Morse, Edward Sylvester
MORSE, EDWARD SYLVESTER
(b. Portland, Maine, 18 June 1838; d. Salem, Massachusetts, 20 December 1925)
zoology.
Morse was the son of Jonathan Kimball Morse, a businessman, and Jane Seymour Beckett Morse, who claimed descent from Thomas à Becket and who was much interested in science. He collected shells when very young, even corresponding with such experts as A. A. Gould and Amos Binney, and showed a remarkable drawing ability.
Morse attended Bethel Academy and Bridgeton Academy, both in Maine, before going to Harvard as one of Louis Agassiz’s special students at Lawrence Scientific School, where he had an assistantship from 1859 to 1862. He then went to the Essex Institute in Salem, Massachusetts; and when the Peabody Academy of Science (later Peabody Museum) was founded there in 1867, Morse became curator of its Radiata and Mollusca. From 1871 to 1874 he was professor of zoology at Bowdoin College, and from 1877 to 1880 was a professor at Tokyo University, before returning to the Peabody Academy as a highly effective director (emeritus from 1916).
Among many other honors Morse received an honorary Ph.D. from Bowdoin (1871) and a D. Sc. from Yale (1918); he was elected to the National Academy of Sciences in 1876. With Alpheus Hyatt, Alpheus Spring Packard, and Frederic Ward Putnam he founded the American Naturalist in 1867.
From his childhood interest in shells, Morse went on to considerable work with mollusks, including pioneering studies on land snails of Maine. He soon specialized in brachiopods, which were then considered mollusks. Through detailed studies on the anatomy and the larval development of this relict group, he proved them to be more closely affiliated with worms.

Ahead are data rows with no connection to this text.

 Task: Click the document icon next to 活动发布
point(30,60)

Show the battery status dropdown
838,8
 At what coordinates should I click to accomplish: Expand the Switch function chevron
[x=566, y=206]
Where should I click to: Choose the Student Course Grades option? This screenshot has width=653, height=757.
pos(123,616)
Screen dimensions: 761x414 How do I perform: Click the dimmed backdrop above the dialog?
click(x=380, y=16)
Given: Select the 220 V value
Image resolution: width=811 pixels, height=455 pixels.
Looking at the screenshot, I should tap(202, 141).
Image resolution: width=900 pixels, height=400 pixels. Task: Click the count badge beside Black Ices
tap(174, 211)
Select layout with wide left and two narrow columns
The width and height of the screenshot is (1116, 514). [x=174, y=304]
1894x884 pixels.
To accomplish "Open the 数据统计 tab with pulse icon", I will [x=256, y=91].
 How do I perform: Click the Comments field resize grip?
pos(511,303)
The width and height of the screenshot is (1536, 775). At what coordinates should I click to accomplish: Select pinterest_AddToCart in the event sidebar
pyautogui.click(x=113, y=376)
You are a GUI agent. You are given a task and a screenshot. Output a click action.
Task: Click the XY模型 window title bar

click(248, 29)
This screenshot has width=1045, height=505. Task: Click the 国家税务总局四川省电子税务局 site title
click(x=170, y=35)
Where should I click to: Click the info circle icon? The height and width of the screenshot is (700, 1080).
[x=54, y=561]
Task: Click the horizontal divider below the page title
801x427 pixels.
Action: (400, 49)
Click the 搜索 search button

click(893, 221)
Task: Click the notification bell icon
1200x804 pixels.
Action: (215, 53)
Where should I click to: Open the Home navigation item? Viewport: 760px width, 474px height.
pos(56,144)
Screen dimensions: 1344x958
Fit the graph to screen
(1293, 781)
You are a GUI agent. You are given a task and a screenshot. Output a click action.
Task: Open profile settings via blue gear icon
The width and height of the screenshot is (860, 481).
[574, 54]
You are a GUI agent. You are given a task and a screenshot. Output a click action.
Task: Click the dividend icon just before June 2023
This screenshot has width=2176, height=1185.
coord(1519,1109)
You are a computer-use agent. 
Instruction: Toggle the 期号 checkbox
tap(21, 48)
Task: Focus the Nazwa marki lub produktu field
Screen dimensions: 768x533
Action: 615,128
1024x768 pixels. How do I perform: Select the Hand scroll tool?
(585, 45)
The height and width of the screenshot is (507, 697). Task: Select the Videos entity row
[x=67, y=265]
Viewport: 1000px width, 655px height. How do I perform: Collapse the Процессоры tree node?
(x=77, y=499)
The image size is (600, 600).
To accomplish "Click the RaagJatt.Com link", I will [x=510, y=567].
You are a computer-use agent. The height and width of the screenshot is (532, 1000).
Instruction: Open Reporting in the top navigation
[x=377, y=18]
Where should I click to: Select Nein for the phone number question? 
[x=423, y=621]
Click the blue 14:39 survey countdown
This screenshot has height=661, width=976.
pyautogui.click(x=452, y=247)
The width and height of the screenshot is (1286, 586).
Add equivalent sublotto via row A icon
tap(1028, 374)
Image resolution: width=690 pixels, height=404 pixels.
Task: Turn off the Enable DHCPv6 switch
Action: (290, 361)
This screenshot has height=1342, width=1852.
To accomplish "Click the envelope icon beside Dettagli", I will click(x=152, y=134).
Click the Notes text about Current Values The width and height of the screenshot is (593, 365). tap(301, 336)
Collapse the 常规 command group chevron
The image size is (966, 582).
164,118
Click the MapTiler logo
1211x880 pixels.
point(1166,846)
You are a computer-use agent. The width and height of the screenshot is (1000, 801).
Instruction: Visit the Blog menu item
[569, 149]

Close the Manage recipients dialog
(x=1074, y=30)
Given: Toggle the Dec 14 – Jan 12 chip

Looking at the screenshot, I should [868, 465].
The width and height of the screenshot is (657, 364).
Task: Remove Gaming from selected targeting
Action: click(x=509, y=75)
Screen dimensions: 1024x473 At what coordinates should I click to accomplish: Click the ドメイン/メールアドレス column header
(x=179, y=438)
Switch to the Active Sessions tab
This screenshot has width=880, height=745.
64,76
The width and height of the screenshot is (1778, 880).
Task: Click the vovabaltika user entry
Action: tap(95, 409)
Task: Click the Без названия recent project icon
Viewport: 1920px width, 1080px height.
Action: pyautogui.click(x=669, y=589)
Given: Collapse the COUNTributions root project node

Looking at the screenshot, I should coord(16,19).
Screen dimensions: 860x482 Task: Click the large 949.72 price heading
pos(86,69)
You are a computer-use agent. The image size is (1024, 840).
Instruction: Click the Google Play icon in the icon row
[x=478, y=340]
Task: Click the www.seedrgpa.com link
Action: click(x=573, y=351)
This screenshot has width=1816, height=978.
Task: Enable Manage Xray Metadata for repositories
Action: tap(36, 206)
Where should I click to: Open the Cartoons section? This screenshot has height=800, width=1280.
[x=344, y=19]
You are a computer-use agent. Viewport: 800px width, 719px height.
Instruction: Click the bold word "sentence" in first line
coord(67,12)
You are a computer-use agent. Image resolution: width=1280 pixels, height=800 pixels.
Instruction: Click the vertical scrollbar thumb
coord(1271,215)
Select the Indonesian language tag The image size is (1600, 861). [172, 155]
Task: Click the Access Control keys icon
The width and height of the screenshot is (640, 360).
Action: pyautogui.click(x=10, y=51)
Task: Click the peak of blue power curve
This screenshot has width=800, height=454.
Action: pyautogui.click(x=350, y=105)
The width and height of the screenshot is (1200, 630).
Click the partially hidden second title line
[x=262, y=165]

Having gone to Japan in 1877 to enlarge his brachiopod studies, Morse established one of the earliest marine stations, at Enoshima. Charmed by the country, he delved deeply into its architecture, archaeology, and midden pottery. The Boston Museum of Fine Arts bought his great collection.
Morse illustrated effectively all his own articles and some for others, most notably Gould’s Invertebrata of Massachusetts.
BIBLIOGRAPHY
I. Original Works. Morse’s most significant publications on mollusks and brachiopods were “Observations on the Terrestrial Pulmonifera of Maine,” in Journal of the Portland Society of Natural History, 1 , no. 1 (1864), 1–63; and “Systematic Position of the Brachiopoda,” in Memoirs of the Boston Society of Natural History, 15 (1873), 315–372. He also wrote many valuable shorter papers in these fields. The Peabody Museum at Salem has a full bibliography of his publications, in both science and Japanese studies.
II. Secondary Literarure. An account of Morse’s life and interests, by L. O. Howard, is in Biographical Memoirs. National Academy of Sciences, 17 , 1–29; it includes a selected bibliography and citations to shorter memorials on Morse. A fine tribute by J. S. kingsley appeared in proceedings of the American Academy of Arts and Sciences, 61 (1925–1926), 549–555.